EXERCISE GOAL
Repeat the rows exactly, starting with the line containing "Open credential usage policy 'here' link" and ending with the line containing "(x=758, y=681)", both included. Leave the pictures out of your answer.

** Start of SUPPLIED INFORMATION **

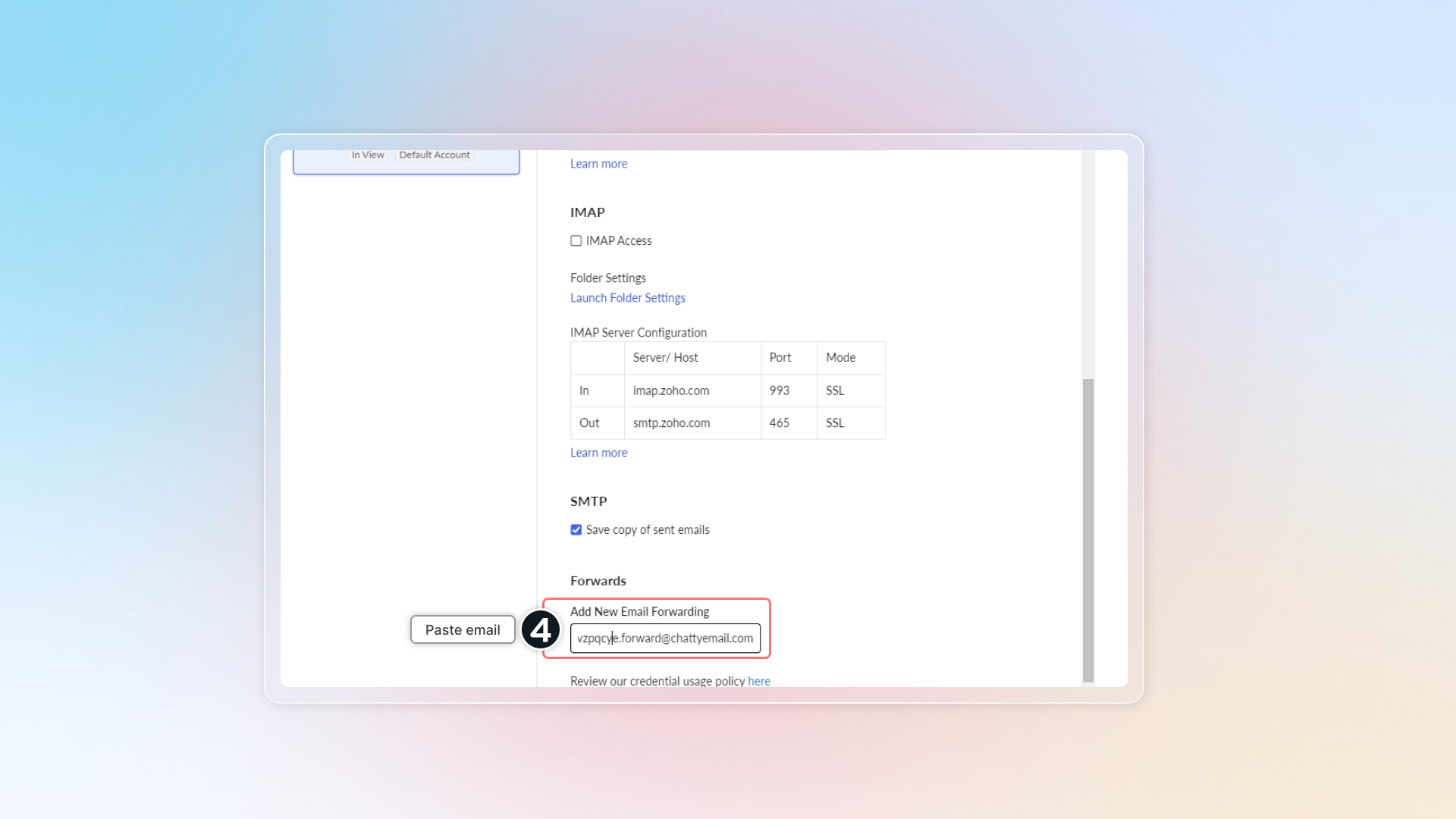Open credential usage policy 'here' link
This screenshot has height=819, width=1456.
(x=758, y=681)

** End of SUPPLIED INFORMATION **
** Start of SUPPLIED INFORMATION **

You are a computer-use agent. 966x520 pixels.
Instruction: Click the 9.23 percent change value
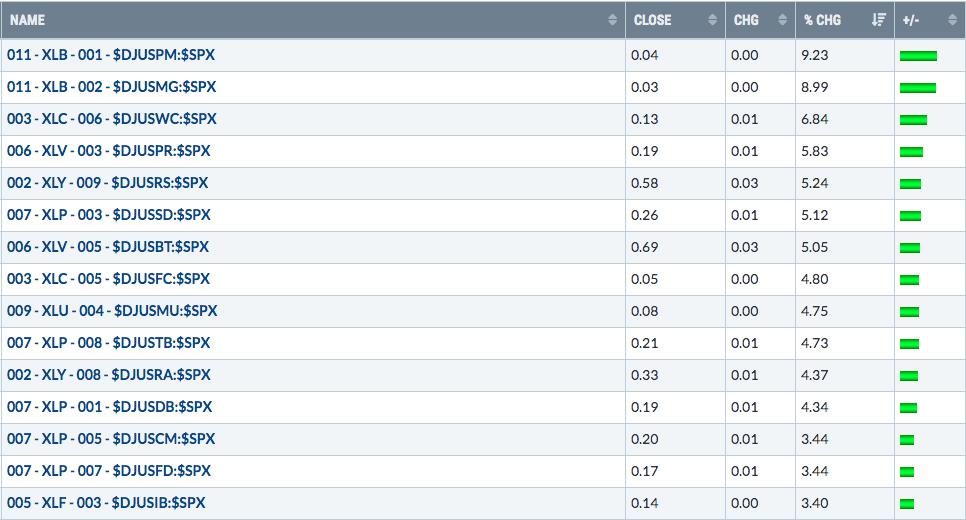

** End of SUPPLIED INFORMATION **

REPLY TO THE TASK
Open credential usage policy 'here' link
This screenshot has height=819, width=1456.
(x=758, y=681)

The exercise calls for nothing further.